Crash Consistency
File System Persistence Model
- fs operations often update multiple persistent structures
- create a new file
- inode bitmap: allocate a new inode
- inode table: initialize the new inode, update size for parent directory
- data block: modify parent directory's data block to add the new directory entry
- append to a file
- data bitmap: allocate new blocks, bits changed to 1
- data block: fill with the new data
- inode table: update the file's inode with size, new data block, and other info (e.g. modified time)
- interaction with block cache & inode cache
- for performance reasons, most fs operations only update the cached blocks/inodes
- if kernel provides strong consistency guarantees => make every operation persist synchronously
- every file op is persistent on disk upon returning, write through caches
- super slow! lots of disk writes to bitmaps and inodes
- or let user explicitly request for persistence!
sync
: write/persist all cached dirty blocks to disk
fsync(fd)
: persist all cached changes (metadata & data) of a file to disk
- all other operations can be done purely on cached blocks without disk I/O
- kernel periodically (10-30s) flushes dirty blocks to disk
Crash Consistency
- upon a fsync, we write out changes related to a file
- given a file append, 3 disk writes (inode, data bitmap, data block) are needed to persist the file
- each write is in a different sector
- writes may be re-ordered by the disk (inode may be written prior to data bitmap and vice versa)
- what happens if the computer crash before finishing all the writes?
- what if only the block bitmap is written successfully?
- what if only the file inode is written successfully?
- what if only the data block is written successfuly?
- may result in inconsistent file system... how do we resolve this?
- resolve inconsistency: the file system checker (fsck)
- scans all metadata on the storage device, resolve inconsistency
- done on start up or recovery
- superblock: sanity check, make sure it's not corrupted
- inodes: validate metadata format (could be corrupted from disk conrruption), clear out invalid inodes
- block bitmap: use information from the inodes to build a consistent bitmap
- filesys invariants: inodes shouldn't contain the same data block, directory should have . and .. and so on
- avoid inconsistency: journaling / write-ahead logging (WAL)

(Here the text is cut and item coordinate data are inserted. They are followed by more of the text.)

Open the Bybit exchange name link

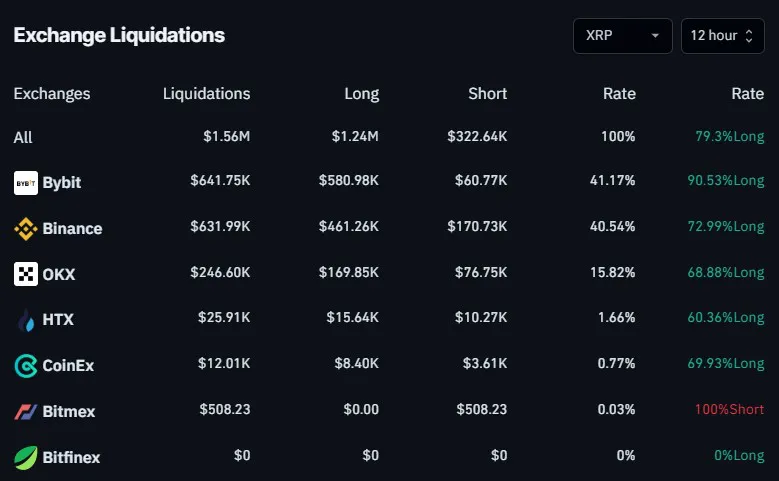(62, 183)
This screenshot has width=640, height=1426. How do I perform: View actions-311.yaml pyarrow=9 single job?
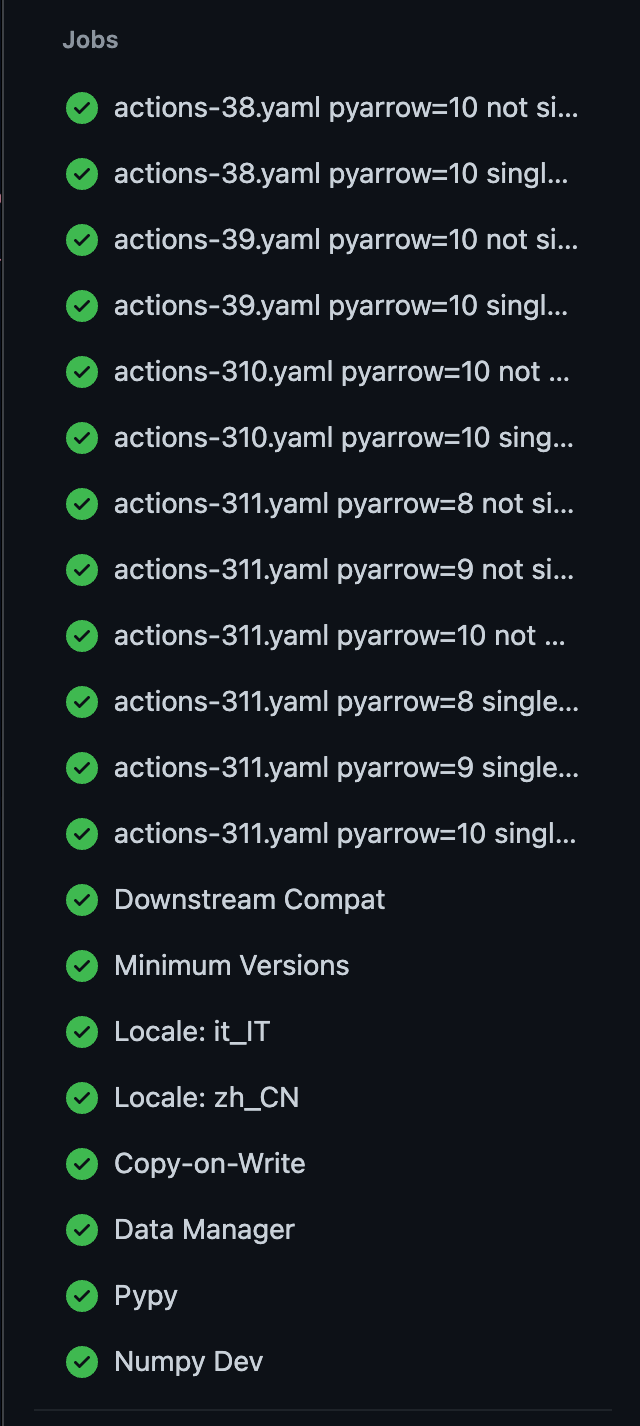(322, 768)
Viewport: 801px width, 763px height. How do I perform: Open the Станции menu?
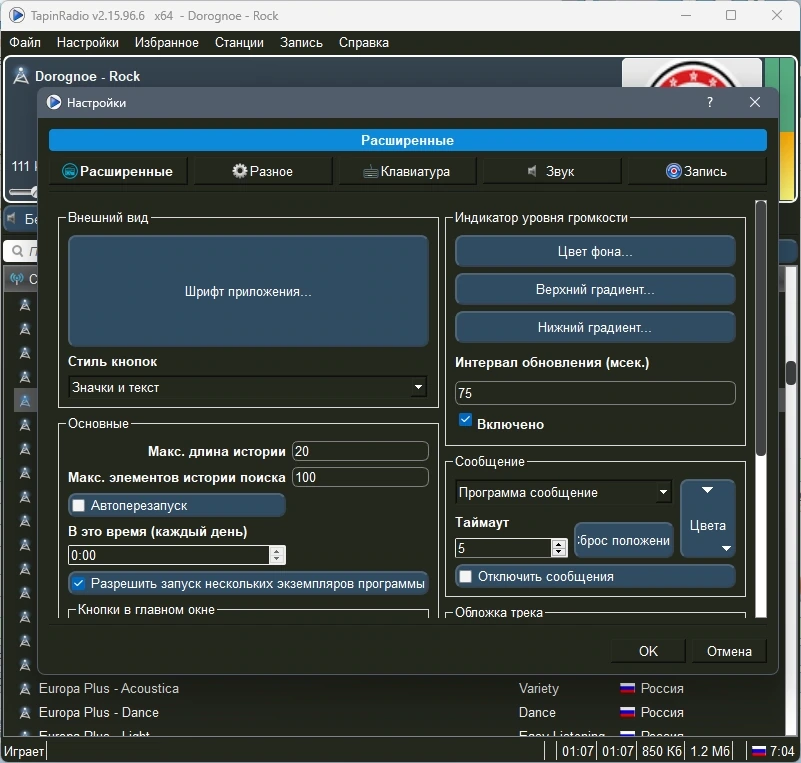pyautogui.click(x=239, y=42)
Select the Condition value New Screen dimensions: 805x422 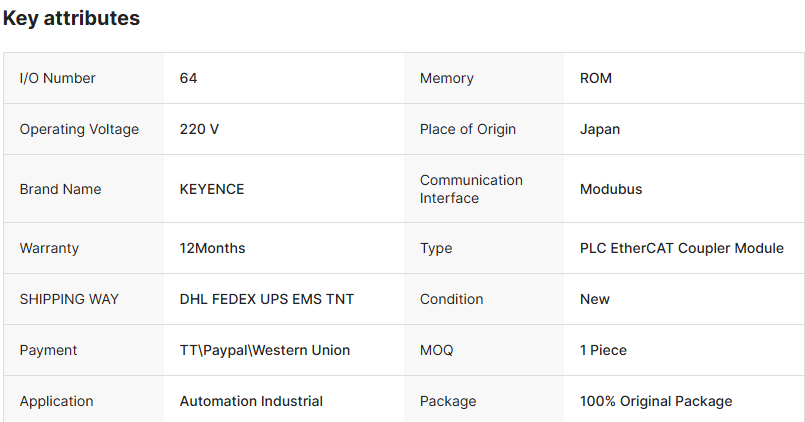594,299
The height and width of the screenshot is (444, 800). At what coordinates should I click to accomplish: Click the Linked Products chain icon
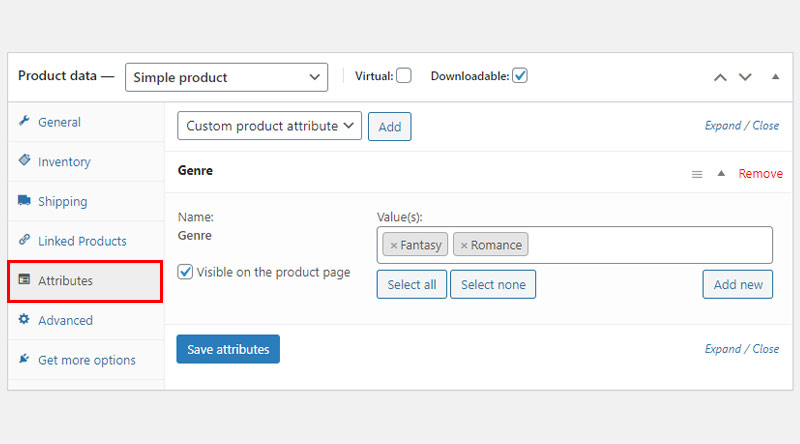pyautogui.click(x=24, y=240)

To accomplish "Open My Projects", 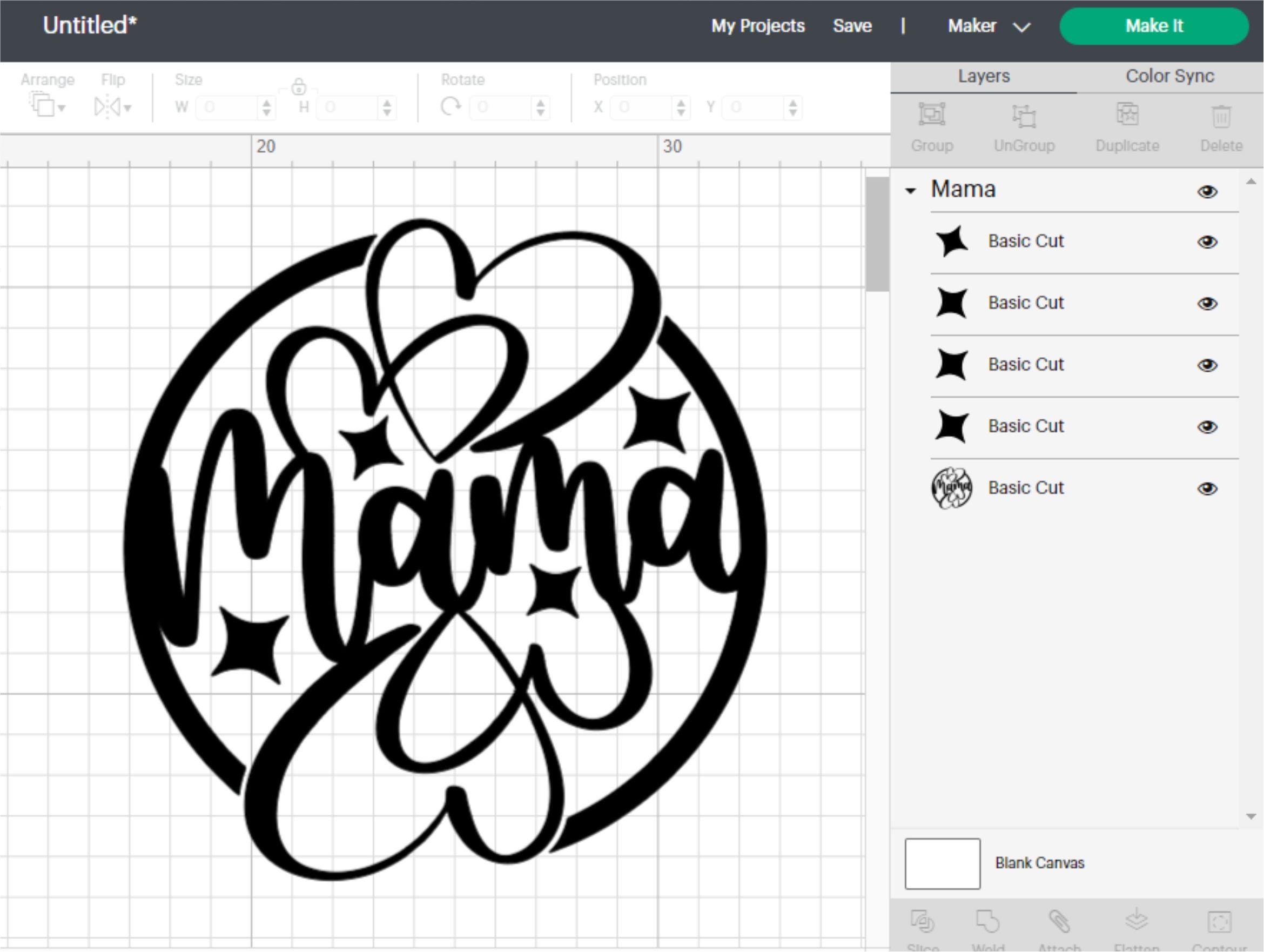I will coord(758,26).
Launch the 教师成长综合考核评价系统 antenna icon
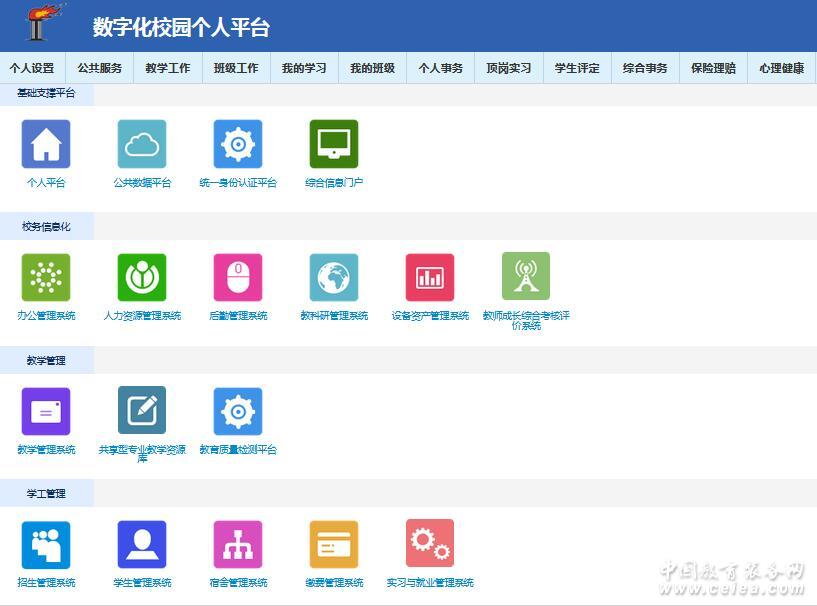This screenshot has height=606, width=817. point(526,276)
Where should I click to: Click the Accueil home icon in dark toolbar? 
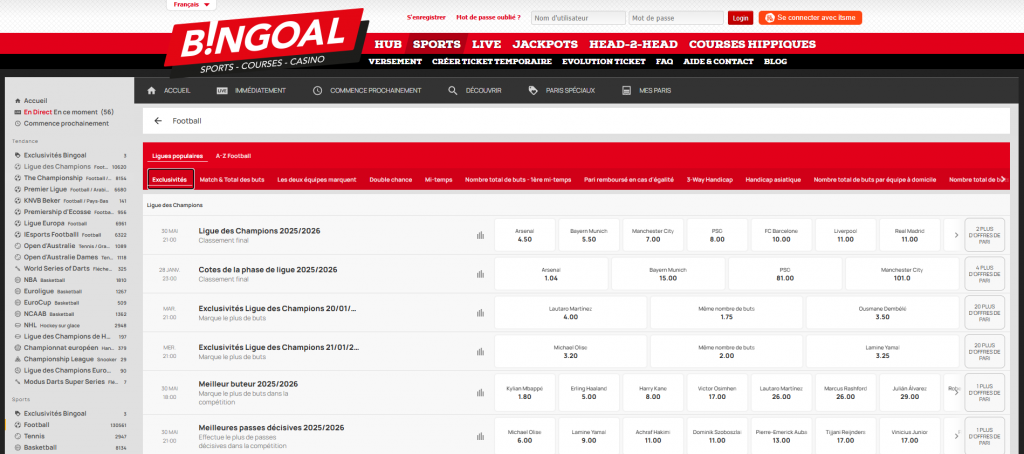tap(152, 90)
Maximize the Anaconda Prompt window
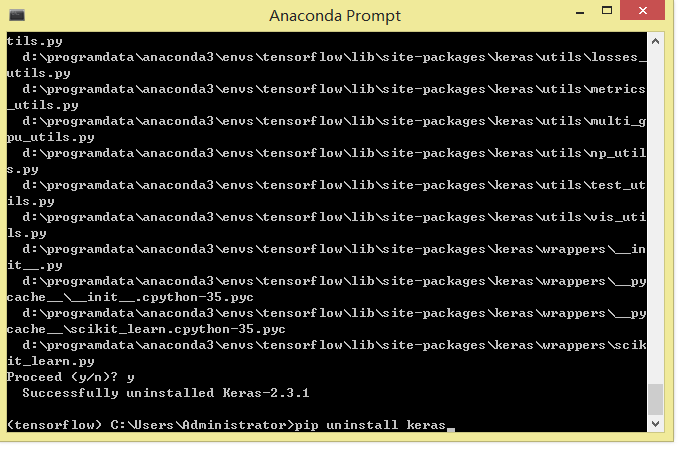 [607, 11]
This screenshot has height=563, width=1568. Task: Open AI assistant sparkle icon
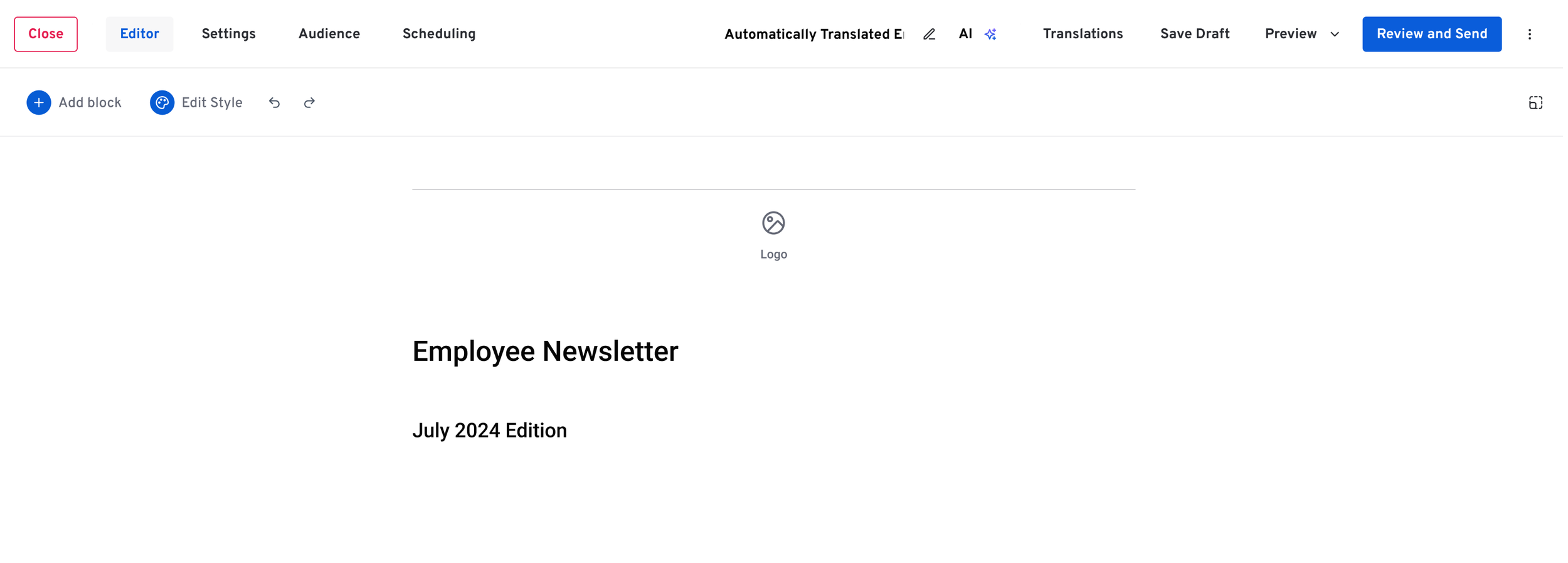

- the root cause of inconsistency is a mismatch of atomicity
- we would like to persist all updates from an operation as an atomic unit
- but disk only provides page/sector level atomicity
- what if we build an abstraction to group changes to multiple blocks/sectors as one unit?
- transaction
- APIs:
tx_begin
, tx_write(block)
tx_commit
- example:
tx_begin
, tx_write(updated_inode)
, tx_write(updated_bitmap)
, tx_write(updated_data)
tx_commit
- reserve space for log on disk
- instead of applying changes to their actual disk location, record transaction to the log first
- only when the entire transaction is persisted would we actually apply the changes to their locations
- replay the committed transaction from the log on recovery
- why does this approach avoid inconsistency?
- what happens if crash happens while writing the transaction to the log?
- no changes to the actual inode, bitmap and data block
- what happens if crash happens while applying the actual changes?
- transaction must have been committed in the log before we would apply the changes
- on start up, recover by replaying the logged transactions to their actual location
- cost of logging
- for each operation, we now have to write the data twice: once to journal, once to the actual location
- this is called data journaling (writing down both data and metadata)
- fs just cares about consistency of the metadata, so just log the metadata!
- metadata journaling, only writes metadata twice, write data directly to its location
- default ext4 journaling mode (ordered)!